Marketing software vendor ExactTarget went public March 22, raising approximately $161 million. The company says it will use the cash to expand its sales and marketing efforts, and to extend its overseas business operations.
After opening at an initial price of $19 a share, the company's stock is currently trading in the $27 range, or more than 40% above its initial price.
ExactTarget offers a suite of SaaS-based products designed to help companies manage customer communications, including email, mobile and social media. The company works with brands including Priceline.com, Microsoft Corp. and Angie's List. According to the company's prospectus, it lost $35 million last year on sales of $207 million.
Who's Next In The IPO Sweepstakes?
For B2B marketers, the ExactTarget IPO almost certainly means that the company will expand not only its sales and marketing operations, but its product offerings. It also raises the possibility that other marketing automation vendors – most notably Eloqua and Marketo – may also see a favorable environment for IPOs.

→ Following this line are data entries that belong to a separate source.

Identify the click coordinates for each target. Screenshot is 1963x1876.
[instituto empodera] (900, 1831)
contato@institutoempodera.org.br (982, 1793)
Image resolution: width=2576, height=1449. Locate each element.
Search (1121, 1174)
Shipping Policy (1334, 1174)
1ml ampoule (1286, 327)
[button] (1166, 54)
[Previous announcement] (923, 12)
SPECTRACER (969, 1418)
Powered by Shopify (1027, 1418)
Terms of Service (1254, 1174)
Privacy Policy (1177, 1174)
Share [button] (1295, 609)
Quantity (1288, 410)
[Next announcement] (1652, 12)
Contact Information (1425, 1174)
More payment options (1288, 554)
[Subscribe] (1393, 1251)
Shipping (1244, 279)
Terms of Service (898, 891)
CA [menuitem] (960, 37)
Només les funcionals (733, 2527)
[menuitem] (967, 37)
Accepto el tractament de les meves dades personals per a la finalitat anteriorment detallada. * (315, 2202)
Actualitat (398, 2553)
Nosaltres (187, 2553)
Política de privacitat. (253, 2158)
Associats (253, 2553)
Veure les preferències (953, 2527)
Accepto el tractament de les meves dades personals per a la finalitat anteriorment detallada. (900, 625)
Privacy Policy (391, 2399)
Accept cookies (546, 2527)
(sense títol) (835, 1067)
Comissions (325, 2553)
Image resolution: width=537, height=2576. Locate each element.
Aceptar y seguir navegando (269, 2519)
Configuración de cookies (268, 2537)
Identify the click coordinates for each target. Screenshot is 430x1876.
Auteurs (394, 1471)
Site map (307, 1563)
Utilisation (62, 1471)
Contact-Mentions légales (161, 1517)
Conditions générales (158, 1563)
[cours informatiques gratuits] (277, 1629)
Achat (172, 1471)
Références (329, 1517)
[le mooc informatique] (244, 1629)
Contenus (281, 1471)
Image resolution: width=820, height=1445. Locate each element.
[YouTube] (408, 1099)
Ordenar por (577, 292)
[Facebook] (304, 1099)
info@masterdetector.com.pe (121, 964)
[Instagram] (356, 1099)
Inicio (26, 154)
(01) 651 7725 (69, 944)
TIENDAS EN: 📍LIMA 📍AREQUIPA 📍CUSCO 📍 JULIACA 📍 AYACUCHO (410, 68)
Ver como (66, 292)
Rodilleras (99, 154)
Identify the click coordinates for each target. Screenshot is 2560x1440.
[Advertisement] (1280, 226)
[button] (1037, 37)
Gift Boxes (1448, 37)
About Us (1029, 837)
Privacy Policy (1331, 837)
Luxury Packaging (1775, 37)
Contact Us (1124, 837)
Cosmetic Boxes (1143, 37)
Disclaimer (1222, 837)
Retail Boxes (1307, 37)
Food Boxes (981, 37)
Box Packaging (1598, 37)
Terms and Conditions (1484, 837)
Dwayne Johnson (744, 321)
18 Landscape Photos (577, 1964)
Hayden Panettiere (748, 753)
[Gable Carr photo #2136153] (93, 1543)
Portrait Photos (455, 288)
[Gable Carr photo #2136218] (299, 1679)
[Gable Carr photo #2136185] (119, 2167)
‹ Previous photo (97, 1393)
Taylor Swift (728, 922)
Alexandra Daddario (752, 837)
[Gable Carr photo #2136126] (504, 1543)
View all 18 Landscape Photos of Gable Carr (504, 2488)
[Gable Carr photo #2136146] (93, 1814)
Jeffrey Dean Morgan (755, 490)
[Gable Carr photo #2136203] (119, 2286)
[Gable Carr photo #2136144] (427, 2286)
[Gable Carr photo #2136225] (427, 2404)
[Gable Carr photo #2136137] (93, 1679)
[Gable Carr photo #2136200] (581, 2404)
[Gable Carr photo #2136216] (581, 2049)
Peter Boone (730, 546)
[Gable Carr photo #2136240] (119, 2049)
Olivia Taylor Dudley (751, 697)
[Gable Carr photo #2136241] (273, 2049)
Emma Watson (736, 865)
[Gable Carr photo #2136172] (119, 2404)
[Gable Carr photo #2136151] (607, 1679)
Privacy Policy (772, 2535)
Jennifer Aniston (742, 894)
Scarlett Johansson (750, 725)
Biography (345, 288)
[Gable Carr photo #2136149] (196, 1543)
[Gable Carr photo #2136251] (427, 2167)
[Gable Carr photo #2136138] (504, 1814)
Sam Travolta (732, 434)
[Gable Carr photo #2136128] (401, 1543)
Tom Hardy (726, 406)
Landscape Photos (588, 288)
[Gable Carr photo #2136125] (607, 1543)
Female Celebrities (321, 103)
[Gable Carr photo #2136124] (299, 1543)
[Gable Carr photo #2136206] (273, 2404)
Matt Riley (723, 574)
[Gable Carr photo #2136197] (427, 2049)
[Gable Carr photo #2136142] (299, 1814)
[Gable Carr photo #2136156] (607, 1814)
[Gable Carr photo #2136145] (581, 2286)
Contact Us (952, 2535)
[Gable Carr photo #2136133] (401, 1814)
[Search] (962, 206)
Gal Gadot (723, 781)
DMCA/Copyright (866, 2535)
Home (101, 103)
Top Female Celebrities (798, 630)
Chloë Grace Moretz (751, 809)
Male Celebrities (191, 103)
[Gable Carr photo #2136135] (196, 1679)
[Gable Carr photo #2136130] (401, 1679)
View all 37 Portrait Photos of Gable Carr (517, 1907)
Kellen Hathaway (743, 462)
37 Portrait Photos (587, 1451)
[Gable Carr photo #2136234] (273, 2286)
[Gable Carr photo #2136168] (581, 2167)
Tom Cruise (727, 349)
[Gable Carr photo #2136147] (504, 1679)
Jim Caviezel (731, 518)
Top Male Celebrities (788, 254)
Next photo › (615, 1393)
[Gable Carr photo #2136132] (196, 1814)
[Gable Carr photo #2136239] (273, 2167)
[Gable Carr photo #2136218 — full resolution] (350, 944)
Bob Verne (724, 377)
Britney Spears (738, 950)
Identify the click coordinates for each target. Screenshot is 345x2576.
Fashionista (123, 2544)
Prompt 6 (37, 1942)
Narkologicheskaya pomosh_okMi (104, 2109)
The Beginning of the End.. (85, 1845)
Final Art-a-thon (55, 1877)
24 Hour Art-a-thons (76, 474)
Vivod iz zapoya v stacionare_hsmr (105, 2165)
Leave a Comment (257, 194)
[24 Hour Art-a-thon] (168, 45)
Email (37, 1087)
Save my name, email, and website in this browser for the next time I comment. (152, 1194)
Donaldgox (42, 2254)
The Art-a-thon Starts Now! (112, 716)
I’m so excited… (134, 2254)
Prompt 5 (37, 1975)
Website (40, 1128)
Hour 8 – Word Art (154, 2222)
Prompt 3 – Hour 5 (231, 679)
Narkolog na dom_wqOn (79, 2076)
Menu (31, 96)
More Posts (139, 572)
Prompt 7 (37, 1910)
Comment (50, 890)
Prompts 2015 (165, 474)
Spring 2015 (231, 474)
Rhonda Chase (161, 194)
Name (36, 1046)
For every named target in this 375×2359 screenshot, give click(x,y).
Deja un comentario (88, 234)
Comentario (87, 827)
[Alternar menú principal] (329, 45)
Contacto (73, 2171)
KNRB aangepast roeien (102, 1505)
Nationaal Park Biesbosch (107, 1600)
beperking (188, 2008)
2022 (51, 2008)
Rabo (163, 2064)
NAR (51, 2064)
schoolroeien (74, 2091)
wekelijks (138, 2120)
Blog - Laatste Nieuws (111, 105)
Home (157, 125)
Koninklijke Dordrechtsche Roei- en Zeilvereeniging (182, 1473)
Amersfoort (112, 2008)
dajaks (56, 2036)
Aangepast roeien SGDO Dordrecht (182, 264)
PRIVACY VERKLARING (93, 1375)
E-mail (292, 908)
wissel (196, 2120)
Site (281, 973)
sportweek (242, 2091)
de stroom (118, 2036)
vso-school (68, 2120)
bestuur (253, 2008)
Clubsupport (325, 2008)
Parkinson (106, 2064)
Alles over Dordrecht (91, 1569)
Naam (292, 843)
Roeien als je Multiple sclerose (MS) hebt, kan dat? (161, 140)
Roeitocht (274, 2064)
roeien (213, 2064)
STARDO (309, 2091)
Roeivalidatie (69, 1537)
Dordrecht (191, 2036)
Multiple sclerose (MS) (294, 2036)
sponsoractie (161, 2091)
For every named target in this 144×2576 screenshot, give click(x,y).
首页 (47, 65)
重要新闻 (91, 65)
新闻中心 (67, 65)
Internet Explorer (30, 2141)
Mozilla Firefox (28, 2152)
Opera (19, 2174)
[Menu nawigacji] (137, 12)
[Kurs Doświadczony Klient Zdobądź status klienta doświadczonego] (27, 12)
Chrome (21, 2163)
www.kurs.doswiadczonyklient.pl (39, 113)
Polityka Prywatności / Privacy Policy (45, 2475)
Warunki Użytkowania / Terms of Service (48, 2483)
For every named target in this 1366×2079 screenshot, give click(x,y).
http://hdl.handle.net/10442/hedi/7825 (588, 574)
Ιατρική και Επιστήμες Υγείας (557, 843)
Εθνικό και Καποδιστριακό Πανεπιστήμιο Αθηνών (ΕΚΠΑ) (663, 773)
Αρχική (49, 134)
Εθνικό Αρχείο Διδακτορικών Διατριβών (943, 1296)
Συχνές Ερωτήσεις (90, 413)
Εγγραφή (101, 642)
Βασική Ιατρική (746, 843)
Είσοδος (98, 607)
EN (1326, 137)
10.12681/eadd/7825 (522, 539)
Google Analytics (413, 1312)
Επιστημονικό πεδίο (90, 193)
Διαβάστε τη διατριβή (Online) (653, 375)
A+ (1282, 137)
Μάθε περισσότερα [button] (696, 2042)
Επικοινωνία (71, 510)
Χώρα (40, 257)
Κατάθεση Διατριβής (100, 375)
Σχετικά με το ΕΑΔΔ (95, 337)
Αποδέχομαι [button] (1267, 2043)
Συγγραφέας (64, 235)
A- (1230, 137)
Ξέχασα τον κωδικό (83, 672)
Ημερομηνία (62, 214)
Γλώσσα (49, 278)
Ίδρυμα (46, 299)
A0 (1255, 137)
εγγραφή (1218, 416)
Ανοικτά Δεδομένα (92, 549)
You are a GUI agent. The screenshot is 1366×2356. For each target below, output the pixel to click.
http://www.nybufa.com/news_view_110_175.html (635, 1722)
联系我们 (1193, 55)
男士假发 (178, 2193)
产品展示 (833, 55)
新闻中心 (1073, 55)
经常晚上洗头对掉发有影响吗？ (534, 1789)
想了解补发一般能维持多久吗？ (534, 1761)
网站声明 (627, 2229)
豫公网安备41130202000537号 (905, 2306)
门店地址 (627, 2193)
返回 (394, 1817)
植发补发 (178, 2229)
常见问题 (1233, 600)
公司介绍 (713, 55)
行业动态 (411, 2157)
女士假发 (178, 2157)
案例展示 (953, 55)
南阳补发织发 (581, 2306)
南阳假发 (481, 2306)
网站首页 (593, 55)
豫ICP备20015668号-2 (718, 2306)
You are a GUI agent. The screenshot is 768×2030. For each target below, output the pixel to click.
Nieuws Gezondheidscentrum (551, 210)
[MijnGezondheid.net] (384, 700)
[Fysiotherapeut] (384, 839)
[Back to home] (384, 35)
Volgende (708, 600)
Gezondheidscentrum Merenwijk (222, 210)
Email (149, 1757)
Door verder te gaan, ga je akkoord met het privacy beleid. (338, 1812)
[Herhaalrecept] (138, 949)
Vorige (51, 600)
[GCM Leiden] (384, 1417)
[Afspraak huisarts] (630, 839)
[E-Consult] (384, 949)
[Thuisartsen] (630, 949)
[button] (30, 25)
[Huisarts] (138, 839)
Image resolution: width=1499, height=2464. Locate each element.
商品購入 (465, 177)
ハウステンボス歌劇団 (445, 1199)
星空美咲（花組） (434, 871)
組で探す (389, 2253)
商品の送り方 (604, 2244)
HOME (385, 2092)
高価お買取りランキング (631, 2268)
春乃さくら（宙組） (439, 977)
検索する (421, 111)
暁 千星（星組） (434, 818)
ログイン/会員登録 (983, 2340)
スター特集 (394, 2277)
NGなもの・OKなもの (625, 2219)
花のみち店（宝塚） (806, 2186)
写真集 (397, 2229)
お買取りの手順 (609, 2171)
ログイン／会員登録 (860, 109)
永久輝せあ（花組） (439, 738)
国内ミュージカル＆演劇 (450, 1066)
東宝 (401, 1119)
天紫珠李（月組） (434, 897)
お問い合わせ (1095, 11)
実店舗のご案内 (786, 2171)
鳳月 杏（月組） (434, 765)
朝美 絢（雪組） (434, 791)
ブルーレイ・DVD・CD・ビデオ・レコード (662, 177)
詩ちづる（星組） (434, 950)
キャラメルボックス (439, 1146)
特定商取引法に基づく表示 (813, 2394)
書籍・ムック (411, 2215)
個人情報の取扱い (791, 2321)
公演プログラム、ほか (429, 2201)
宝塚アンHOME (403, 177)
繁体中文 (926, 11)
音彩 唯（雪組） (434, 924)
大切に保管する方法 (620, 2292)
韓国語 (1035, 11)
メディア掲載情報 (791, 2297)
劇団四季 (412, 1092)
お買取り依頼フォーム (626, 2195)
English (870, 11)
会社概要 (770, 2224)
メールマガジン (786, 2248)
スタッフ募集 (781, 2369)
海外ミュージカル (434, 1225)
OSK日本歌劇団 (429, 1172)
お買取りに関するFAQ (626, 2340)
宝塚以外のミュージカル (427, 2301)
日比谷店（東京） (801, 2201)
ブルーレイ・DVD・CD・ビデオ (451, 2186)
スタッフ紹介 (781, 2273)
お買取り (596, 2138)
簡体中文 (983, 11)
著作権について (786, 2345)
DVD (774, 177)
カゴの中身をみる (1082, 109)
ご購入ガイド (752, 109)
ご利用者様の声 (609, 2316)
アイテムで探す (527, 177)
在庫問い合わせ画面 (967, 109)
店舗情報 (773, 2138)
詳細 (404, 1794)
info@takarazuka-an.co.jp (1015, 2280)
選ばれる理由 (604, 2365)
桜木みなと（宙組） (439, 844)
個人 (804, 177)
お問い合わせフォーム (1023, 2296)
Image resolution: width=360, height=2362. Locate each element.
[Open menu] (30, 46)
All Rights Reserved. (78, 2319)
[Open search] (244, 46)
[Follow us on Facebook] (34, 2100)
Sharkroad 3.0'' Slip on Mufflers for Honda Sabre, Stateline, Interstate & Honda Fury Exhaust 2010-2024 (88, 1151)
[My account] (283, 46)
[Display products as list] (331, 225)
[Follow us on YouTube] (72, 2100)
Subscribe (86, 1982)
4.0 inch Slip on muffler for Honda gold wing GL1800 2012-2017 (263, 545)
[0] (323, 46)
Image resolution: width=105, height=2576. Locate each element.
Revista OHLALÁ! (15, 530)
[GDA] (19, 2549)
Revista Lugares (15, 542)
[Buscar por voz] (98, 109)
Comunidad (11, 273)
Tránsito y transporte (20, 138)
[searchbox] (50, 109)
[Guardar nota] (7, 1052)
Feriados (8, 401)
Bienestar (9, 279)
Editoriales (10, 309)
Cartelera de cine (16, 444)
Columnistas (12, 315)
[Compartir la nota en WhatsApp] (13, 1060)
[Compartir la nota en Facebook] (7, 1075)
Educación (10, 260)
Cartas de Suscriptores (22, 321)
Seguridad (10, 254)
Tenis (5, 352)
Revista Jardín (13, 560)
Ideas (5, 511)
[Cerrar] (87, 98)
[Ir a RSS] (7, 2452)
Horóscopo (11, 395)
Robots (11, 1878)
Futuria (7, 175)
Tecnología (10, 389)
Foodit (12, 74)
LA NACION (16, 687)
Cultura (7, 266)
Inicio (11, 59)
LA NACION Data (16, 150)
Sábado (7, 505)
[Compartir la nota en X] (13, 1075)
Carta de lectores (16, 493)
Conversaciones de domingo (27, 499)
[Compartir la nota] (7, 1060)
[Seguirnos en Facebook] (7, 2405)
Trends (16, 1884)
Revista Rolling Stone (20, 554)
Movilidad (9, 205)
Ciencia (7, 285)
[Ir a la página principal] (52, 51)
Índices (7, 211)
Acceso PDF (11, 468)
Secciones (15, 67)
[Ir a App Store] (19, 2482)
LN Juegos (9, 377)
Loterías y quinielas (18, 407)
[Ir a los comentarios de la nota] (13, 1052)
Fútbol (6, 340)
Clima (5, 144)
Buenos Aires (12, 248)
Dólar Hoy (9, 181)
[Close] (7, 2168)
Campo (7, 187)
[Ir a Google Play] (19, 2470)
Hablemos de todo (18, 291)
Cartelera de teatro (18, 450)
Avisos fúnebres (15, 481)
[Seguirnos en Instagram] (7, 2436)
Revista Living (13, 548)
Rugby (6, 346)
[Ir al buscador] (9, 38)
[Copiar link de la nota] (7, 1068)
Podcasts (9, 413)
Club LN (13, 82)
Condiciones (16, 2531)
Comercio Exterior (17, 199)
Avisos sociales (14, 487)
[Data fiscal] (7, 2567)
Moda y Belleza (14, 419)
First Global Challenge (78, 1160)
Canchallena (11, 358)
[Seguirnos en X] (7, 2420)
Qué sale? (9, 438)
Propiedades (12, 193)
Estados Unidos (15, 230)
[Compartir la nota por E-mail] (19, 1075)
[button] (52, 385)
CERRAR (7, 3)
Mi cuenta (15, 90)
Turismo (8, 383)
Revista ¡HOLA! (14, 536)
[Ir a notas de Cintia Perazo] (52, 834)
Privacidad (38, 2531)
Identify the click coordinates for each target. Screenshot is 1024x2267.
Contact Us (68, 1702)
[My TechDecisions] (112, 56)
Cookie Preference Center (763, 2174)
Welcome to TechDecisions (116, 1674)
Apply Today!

Eloqua filed an initial public offering estimated at $100 million in August 2011, although the company has not yet set a date or price for its offering. After closing a $50 round in funding last November, Marketo CEO Phil Fernandez was quoted as saying that "the possibility of an IPO is strong in the next 12 to 15 months."
If ExactTarget's successful IPO is any indication, both companies, and perhaps other marketing automation vendors, may be interested in following suit sooner rather than later. It's a good sign for an industry that continues to grow rapidly – and a very good sign for B2B marketers who continue to invest in marketing automation tools and technologies to boost their own revenue contributions.